Des sports différents

CASSE: Je suis pratiquement tous les sports, surtout ceux où il y a des athlètes olympiques belges que je connais. Avant les Jeux, il est important que règne un esprit Team Belgium. Je ne suis pas fan de cyclisme. J’ai regardé le Tour des Flandres par hasard. Je préfère passer du temps sur mon vélo que devant la télé. Je me rends chaque jour au centre Topsport de Wilrijk, ça fait deux fois huit kilomètres, même sous la pluie. Un échauffement ou un retour au calme idéal, tant physiquement que mentalement. Mais je pédale: le matin, avec le vent dans le dos, je mets un quart d’heure. Trente à l’heure, sur un city bike. Le plus loin que je sois allé, c’est en Zélande, avec un copain, à l’âge de quinze ans. Une très longue journée, mais rien à voir avec un Tour des Flandres de 260 km.

Matthias Casse après sa victoire aux European Games de Minsk l'an passé.
Matthias Casse après sa victoire aux European Games de Minsk l’an passé. « Juste après une victoire, je ne suis pas euphorique. Le sentiment de bonheur n’arrive que plus tard. »© getty

LAMPAERT: Le judo est un sport de contact, très dur pour les muscles. Après un combat de cinq minutes, on a plein d’acide lactique et on est tout raide. Il me faut quand même plus longtemps pour récupérer après une classique qu’après un tournoi de judo. Mais évidemment, je n’ai pas combattu au plus haut niveau. En revanche, les entraînements de judo étaient plus intensifs que ceux de cyclisme: c’était tout le temps homme contre homme, on volait d’un coin à l’autre. C’est peut-être grâce à ça que je suis fort contre la montre.
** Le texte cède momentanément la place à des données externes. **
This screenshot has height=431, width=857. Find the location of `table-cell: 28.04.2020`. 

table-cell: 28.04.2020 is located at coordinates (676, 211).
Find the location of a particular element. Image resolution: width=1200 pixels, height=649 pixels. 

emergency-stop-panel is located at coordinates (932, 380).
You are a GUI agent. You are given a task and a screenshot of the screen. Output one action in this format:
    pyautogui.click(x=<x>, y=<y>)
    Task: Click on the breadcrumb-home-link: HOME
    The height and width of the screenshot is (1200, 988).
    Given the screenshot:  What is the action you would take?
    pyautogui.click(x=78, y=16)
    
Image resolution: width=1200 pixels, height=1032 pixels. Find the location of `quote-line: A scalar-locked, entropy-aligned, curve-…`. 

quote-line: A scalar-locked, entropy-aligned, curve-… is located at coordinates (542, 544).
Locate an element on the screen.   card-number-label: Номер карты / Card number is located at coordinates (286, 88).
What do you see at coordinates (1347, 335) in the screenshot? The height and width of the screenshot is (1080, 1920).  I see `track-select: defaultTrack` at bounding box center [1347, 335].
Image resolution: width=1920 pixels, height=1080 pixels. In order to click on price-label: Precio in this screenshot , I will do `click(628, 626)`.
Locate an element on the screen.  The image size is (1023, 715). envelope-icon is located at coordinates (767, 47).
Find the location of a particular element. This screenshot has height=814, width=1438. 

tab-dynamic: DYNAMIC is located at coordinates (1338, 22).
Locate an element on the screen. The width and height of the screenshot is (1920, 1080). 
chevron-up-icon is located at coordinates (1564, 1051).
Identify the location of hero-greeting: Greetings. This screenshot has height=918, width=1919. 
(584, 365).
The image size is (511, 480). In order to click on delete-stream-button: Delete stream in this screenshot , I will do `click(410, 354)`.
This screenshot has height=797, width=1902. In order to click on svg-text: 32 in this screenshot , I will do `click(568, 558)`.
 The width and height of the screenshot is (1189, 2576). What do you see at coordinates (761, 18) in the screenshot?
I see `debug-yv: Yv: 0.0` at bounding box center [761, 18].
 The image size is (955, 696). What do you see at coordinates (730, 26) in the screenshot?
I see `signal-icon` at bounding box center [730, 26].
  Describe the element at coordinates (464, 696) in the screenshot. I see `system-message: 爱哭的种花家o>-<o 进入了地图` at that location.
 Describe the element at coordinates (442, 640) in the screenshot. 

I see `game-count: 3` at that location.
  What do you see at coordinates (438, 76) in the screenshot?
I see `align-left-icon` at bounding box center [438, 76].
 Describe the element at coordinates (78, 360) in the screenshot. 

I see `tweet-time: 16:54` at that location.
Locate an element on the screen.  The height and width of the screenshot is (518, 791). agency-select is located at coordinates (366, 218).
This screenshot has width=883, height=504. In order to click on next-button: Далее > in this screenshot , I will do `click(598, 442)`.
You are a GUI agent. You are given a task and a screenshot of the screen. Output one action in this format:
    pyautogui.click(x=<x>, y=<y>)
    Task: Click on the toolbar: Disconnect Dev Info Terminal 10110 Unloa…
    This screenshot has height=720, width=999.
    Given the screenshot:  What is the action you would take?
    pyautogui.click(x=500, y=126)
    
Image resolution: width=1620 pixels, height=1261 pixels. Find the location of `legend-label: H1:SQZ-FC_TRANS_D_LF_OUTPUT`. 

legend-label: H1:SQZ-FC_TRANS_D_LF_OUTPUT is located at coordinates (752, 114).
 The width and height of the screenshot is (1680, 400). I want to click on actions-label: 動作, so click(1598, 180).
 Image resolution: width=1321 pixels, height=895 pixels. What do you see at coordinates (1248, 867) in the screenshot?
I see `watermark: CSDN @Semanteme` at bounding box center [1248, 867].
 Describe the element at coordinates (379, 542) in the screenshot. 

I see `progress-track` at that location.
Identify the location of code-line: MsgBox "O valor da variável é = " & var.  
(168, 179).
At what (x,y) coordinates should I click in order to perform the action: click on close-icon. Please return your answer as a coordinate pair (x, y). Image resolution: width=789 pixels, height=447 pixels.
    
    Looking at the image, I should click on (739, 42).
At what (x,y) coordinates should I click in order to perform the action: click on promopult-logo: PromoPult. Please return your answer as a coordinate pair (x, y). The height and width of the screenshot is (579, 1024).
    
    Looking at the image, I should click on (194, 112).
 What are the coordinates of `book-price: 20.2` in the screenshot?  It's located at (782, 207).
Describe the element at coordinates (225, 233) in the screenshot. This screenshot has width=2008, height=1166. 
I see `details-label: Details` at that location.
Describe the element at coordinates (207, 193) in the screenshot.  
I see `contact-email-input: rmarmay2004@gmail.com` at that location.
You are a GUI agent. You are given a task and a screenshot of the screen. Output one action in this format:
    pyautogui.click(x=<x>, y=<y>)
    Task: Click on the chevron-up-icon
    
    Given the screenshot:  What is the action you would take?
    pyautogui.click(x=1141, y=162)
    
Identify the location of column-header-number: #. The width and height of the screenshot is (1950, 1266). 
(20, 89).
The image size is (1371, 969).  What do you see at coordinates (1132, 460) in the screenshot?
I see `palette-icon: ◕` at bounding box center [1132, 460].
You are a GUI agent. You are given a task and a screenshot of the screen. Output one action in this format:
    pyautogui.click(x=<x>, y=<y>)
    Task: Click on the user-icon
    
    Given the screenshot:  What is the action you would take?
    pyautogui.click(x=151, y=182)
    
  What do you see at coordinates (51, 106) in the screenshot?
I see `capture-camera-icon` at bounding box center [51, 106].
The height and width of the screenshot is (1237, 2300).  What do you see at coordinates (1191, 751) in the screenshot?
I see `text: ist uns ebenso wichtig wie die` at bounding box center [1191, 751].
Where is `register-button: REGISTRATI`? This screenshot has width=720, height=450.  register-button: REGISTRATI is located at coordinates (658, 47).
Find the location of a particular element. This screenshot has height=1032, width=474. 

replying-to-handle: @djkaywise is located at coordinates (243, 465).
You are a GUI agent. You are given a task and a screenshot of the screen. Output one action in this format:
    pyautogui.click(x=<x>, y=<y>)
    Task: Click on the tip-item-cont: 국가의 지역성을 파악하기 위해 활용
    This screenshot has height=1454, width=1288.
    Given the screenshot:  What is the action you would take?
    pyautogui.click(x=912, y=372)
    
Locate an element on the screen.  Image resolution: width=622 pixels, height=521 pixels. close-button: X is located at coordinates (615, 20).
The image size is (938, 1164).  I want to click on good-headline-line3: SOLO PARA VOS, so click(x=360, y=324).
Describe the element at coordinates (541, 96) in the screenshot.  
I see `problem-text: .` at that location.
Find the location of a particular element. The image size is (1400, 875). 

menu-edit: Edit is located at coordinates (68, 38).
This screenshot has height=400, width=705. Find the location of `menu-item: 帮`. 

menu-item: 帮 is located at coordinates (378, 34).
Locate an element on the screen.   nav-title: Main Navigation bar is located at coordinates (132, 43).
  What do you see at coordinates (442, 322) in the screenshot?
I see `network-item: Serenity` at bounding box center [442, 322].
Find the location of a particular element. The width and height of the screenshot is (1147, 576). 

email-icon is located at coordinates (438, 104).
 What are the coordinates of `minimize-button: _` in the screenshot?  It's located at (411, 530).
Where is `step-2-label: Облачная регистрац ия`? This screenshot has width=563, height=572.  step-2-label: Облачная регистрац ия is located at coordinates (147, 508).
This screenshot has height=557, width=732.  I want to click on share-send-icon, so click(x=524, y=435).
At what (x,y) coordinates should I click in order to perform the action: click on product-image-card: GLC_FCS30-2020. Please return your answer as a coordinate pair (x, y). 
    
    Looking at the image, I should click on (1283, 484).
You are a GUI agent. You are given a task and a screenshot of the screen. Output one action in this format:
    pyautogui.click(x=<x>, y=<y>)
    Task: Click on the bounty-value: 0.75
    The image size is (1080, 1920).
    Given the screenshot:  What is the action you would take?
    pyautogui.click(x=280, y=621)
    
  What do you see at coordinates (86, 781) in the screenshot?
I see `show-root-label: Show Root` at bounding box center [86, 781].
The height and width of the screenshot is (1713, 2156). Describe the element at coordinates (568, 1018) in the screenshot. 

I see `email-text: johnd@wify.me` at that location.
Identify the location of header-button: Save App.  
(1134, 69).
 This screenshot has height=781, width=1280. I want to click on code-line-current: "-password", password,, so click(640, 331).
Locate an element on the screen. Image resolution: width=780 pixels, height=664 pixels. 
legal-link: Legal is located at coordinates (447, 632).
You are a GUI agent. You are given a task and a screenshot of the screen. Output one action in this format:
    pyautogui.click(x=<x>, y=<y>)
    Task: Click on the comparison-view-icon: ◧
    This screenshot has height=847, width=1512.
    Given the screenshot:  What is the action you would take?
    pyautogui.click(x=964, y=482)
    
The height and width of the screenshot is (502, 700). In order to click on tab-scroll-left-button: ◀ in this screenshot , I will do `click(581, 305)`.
CASSE: Tout l’art consiste à savoir jusqu’où on peut aller à l’entraînement. On doit se battre suffisamment pour en tirer un bénéfice, mais sans exagérer pour éviter les blessures et la fatigue. Je commets parfois encore des erreurs, mais je n’ai que 23 ans. Je pense quand même connaître mon corps, je sais comment perdre du poids avant un combat et combien d’heures je dois dormir pour être reposé: je me couche à 22 heures, je me lève à 7 heures et je fais une petite sieste à midi.

LAMPAERT: J’ai aussi besoin de neuf heures de sommeil par nuit. À 29 ans, je sais de quels entraînements j’ai besoin. Avant, je faisais un maximum de kilomètres. Maintenant, on s’entraîne de façon plus structurée.

Le confinement

LAMPAERT: Je n’ai pas souffert mentalement au printemps. Il faisait beau et on pouvait s’entraîner dehors. Je n’avais pas d’objectif à court terme, mais je ne me suis jamais demandé ce que je faisais. Si j’avais dû faire du rouleau comme les Italiens ou les Espagnols, je serais devenu fou. Cependant, j’ai dû en faire pendant la saison après m’être fracturé la clavicule à Milan-Turin. Mon monde s’est quelque peu écroulé: pas de Tour, peut-être pas de classique. Mais ce jour-là, j’ai appris la chute de Fabio Jakobsen au Tour de Pologne et je me suis dit que je n’avais pas à me plaindre. Ce n’était qu’une clavicule. Lorsque j’ai rendu visite à Remco Evenepoel à l’hôpital de Herentals, j’ai compris que j’avais eu de la chance de remonter sur un vélo cette année.

Ça n’a cependant pas été facile, car je n’ai eu que quelques semaines pour retrouver la forme. Quand j’ai repris, en septembre, au Tour de Slovaquie, j’ai souffert dans les ascensions. J’ai un peu paniqué, je me suis dit que je ne serais pas prêt pour les classiques. Heureusement, j’ai progressé rapidement. Pas suffisamment pour être dans le coup à Gand-Wevelgem ou au Tour des Flandres, cependant. Heureusement, j’ai remporté Bruges-La Panne, ça m’a permis de clore ma saison sur une bonne note et d’atténuer ma déception après l’annulation de Paris-Roubaix, ma course préférée.

CASSE: En mars, quand les Jeux ont été reportés, j’ai accusé le coup, mais j’ai positivé: en 2021, j’aurai un an de plus, je serai plus fort, tandis que mes rivaux auront déjà dépassé leur pic de forme et ne progresseront plus. Je me suis accroché à ma place de numéro un mondial. J’ai même mis le classement du site Judobase en fond d’écran: à chaque fois que j’allume mon PC, je vois ma tête et le chiffre 1. C’est motivant, car c’est ce dont j’ai rêvé pendant des années. Pourtant, s’entraîner pendant le confinement n’était pas évident. Pendant des semaines, je n’ai pu travailler qu’avec mon frère. C’était ennuyeux, mais heureusement, aujourd’hui, nous pouvons travailler par bulle de cinq. Ce n’est pas l’idéal avant l’EURO, mais mon objectif, c’est la médaille d’or à Tokyo. Je vais tout faire pour ça.